Maine’s “Glass Eel” Fishery Opens

Beginning today, March 22, the shores of Maine’s tidal streams will become ragged with fyke nets, mesh mouths open wide to the sea, hoping to funnel migrating elvers into their holds. An elver is a baby American eel, Latin name Anguilla rostrata. They hatch somewhere in the Sargasso Sea near the Bermuda Triangle and drift north on ocean currents. As they drift, the larvae grow and by the time they reach the coast of Maine, they look like eels except they’re only about two or three inches long and clear as glass, hence the name “glass eels.” A dark, silvery line runs the length of their transparent body, and two black eye spots glisten like drops of wet ink.
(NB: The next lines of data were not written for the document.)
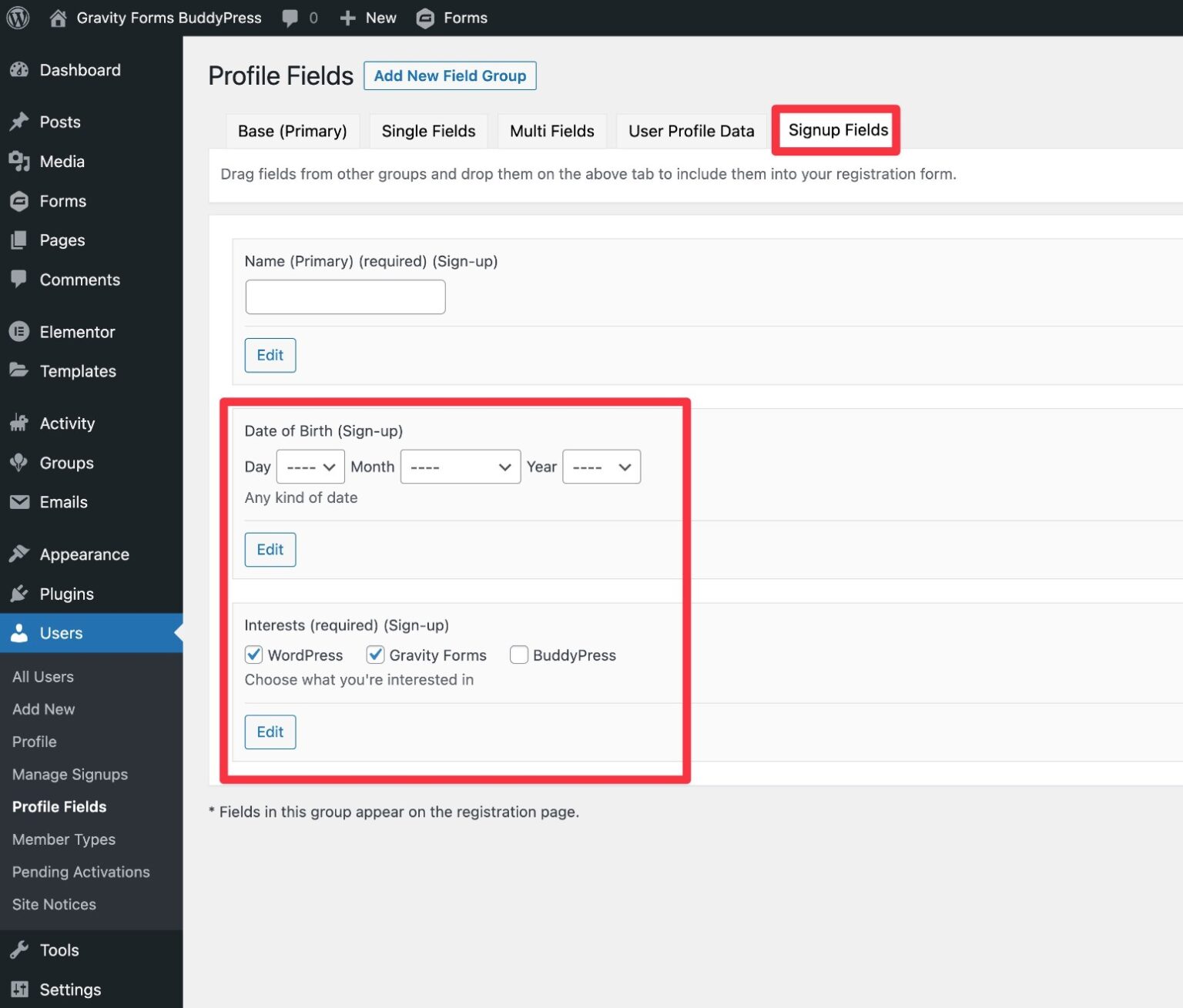The image size is (1183, 1008).
Task: Uncheck the WordPress interest option
Action: (x=254, y=655)
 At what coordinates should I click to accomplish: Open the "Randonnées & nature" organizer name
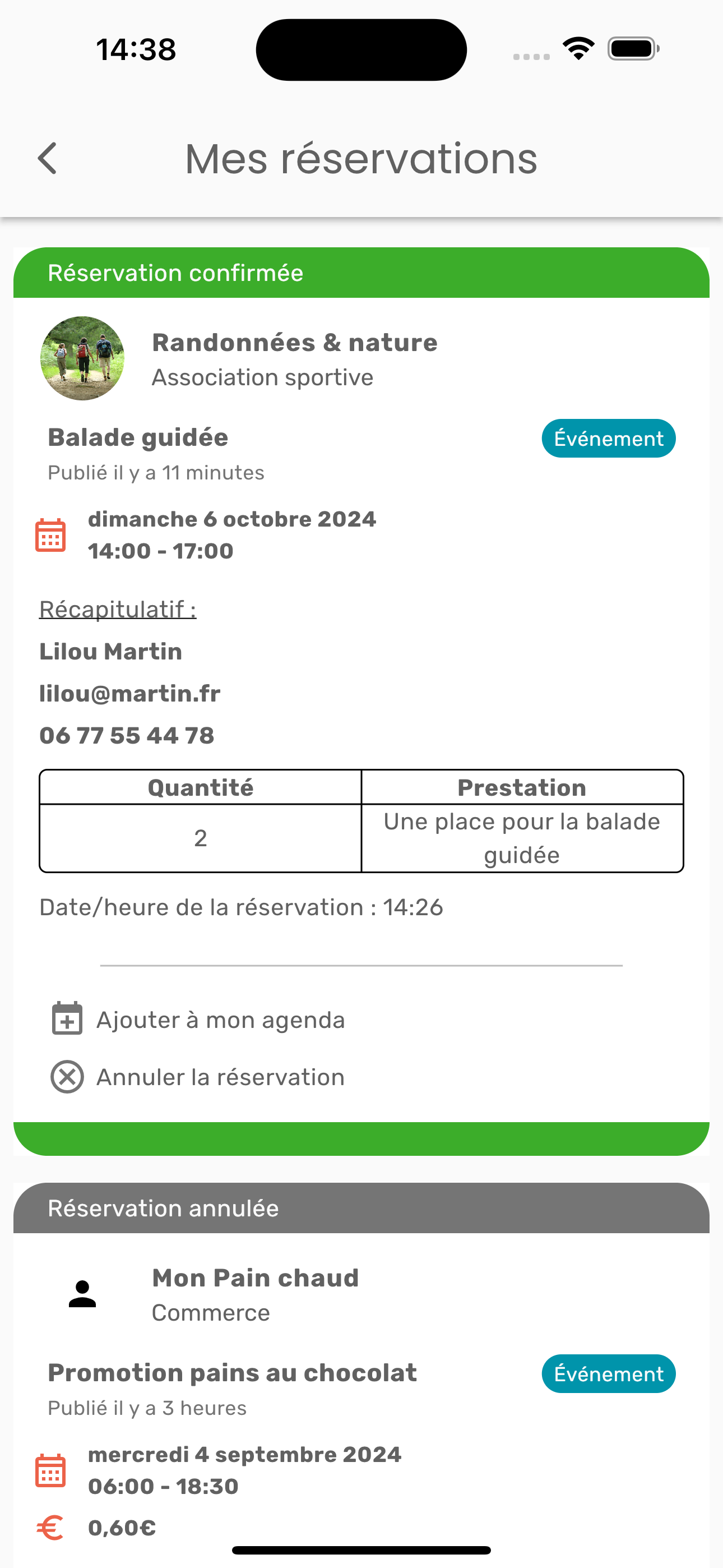(x=295, y=343)
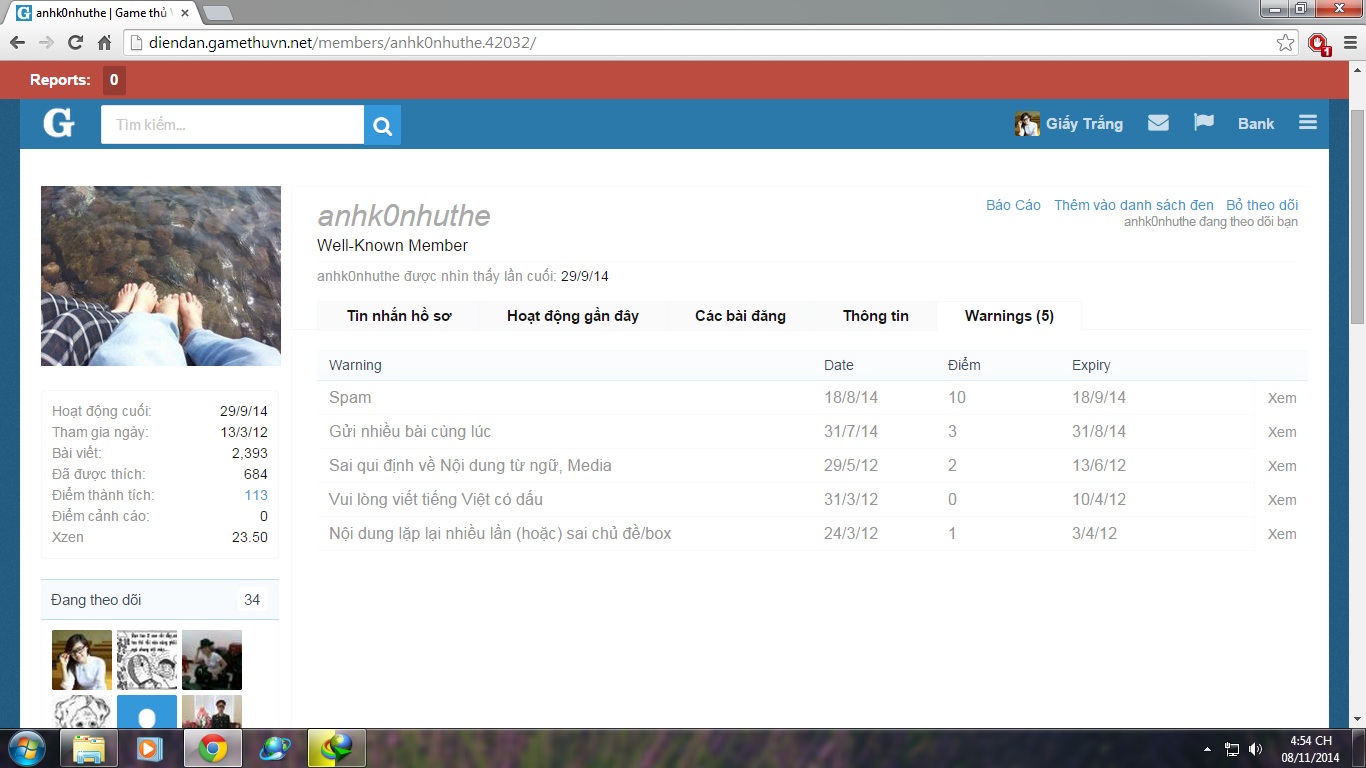Image resolution: width=1366 pixels, height=768 pixels.
Task: Open the inbox envelope icon
Action: click(1158, 123)
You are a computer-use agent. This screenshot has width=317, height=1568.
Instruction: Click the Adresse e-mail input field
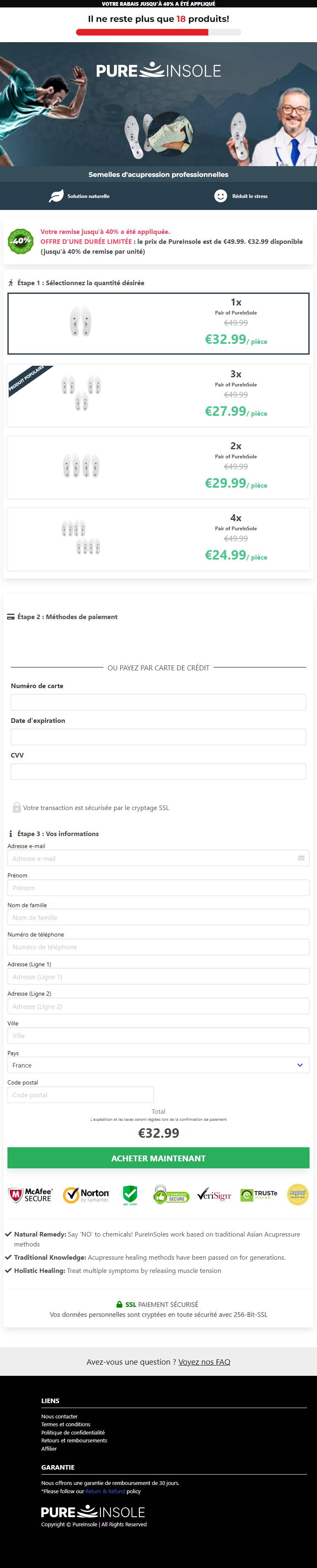pyautogui.click(x=158, y=858)
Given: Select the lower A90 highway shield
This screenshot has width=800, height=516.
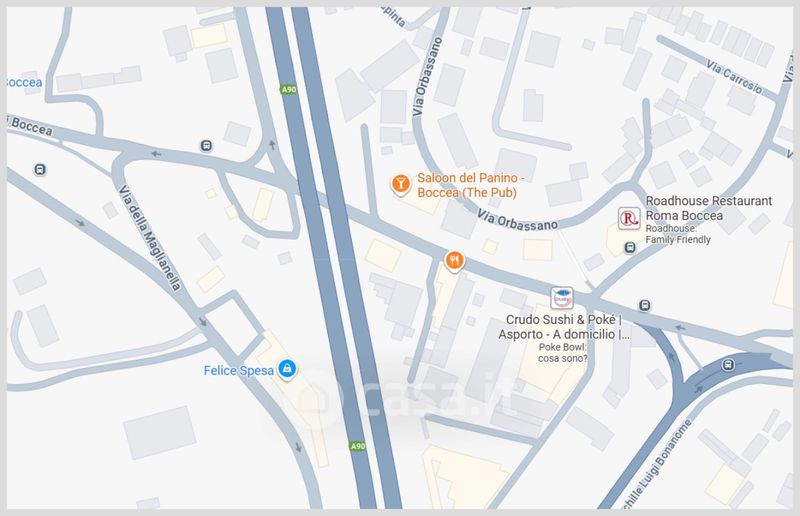Looking at the screenshot, I should click(x=357, y=446).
The elvers are caught, bought, sold, and shipped to China and other Asian countries, where they are stocked in aquaculture ponds and grown to adult size, at which point they are sold to markets and restaurants in Asia and beyond. A Maine elver might even make its way across the ocean and back and land on a plate of sushi in Maine as unagi!

The elver fishery is a relatively new fishery in Maine, having developed in the early 1970s, and since then has been through several booms and busts. The 2011 elver season saw a record price of $1,000 a pound, the harbors alive at night, lanterns twinkling in the mist and the shadows of men sweeping nets through the incoming tide.